Così mi rassegno. Prendo un fazzolettino profumato, mi ungo e mi detergo. Prendo le pillole e mentre una bestemmia mi si ferma in gola mi addormento. Rimarrò con la voglia d’orgasmo tutto il giorno. Poi dicono che per le donne la vita è più semplice. Siate solidali, please, ché un giorno potrebbe capitare anche a voi.

9 pensieri su “L’orgasmo ospedaliero”

  1. Sex room in carcere??? Stocazzo! In Spagna forse, in diversi altri paesi europei. In Italia non esiste, e se ti fai un pugnetta al cesso puoi persino ritrovarti la faccia di una guardia che ti percula dallo spioncino. Le uniche persone con cui potresti teoricamente fare sesso sono gli altri detenuti. Rettifica per favore la questione è tremendamente seria.
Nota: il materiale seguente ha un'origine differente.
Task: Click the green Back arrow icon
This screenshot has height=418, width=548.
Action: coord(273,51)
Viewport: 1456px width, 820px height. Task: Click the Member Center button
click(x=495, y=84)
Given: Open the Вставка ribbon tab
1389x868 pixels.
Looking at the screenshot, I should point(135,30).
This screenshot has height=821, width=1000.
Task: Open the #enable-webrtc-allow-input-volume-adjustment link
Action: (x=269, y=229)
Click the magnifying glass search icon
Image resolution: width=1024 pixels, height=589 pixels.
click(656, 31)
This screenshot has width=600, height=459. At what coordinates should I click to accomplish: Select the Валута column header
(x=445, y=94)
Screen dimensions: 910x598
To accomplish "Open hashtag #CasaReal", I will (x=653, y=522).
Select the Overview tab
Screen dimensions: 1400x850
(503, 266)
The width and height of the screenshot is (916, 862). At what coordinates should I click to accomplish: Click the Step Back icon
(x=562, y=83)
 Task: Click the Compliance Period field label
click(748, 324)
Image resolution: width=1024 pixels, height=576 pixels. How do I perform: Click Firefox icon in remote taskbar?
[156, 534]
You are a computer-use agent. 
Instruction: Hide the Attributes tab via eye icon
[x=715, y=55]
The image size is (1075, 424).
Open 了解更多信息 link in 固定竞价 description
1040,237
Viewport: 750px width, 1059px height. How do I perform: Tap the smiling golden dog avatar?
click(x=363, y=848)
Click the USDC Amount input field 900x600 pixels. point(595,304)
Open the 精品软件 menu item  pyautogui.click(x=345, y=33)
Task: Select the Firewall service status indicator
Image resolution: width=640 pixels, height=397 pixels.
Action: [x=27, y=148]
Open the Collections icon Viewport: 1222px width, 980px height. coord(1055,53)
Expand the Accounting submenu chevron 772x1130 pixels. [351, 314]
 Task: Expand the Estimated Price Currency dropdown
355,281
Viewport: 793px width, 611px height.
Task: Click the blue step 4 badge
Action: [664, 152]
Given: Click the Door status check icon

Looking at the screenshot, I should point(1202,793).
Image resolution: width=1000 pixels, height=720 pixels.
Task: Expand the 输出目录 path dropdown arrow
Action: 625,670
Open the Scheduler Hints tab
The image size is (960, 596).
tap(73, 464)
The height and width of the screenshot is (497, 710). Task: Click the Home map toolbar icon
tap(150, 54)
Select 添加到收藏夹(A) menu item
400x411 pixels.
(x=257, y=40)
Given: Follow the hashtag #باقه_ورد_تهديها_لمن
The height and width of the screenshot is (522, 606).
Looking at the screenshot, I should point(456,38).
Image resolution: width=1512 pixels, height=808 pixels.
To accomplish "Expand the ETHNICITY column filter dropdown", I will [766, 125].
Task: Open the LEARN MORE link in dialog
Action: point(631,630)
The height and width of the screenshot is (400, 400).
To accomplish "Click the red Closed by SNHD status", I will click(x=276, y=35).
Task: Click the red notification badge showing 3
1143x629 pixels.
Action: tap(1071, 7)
      1. Come ti scrivevo su FB era il caso di chiarire che si parlava di altre nazioni su un blog in italiano seguito da un pubblico italiano (vedo che hai corretto, grazie). La mia sensibilità non è stata ferita, sono stato in carcere per meno di tre mesi e potevo (quasi) permettermi di ridere della cosa. E nemmeno la sensibilità di migliaia di detenuti e detenute in Italia, deprivat* del tutto della propria sessualità, spesso per anni, potrebbe essere ferita da quell’unico sfortunato passaggio di un bell’articolo: nelle carceri italiane, salvo rarissime eccezioni, l’accesso a internet è fantascienza, la posta cartacea viene aperta e controllata, le telefonate – una a settimana, dieci minuti – sono ascoltate (non puoi nemmeno giocare a dirsi porcate al telefono!). Riviste porno, se circolano, lo fanno clandestinamente e a rischio di severe punizioni.
        Ecco, la questione che sollevavo riguarda la sensibilità di chi in un carcere non ci ha mai messo piede, che non ne conosce la quotidianità. Se questa sensibilità aumentasse vivremmo in una società davvero molto meno forcaiola, e quindi anche più libertaria, meno sessista, più disposta a confrontarsi con le differenze di ogni tipo.
        Il problema quindi non era nemmeno un’informazione sbagliata ma, come ti ho scritto, soprattutto quel “Perfino in alcune galere”, perché è un riflesso, un automatismo, un luogo comune: la galera è brutta, anzi più brutta, e così dev’essere, bruttissima. Avrei preferito non trovarlo riprodotto qui. Tutto qua.

        1. proverò a scriverne in altro modo, e se tu vuoi contribuire sarebbe anche meglio. comunque sia se cerchi su questo blog la parola carcere o galere troverai testi libertari perché per quel che mi riguarda le galere non dovrebbero neppure esistere.

  2. Si, ma tu come stai? E quando esci dall’ospedale?
    E comunque, spero niente di grave. C’è bisogno di persone come te, qui fuori.
    In bocca al lupo!

  3. L’ospedale è un posto di merda , per questo e molti altri motivi. Per me è stato traumatizzante. Spero che ti dimettano presto!!!!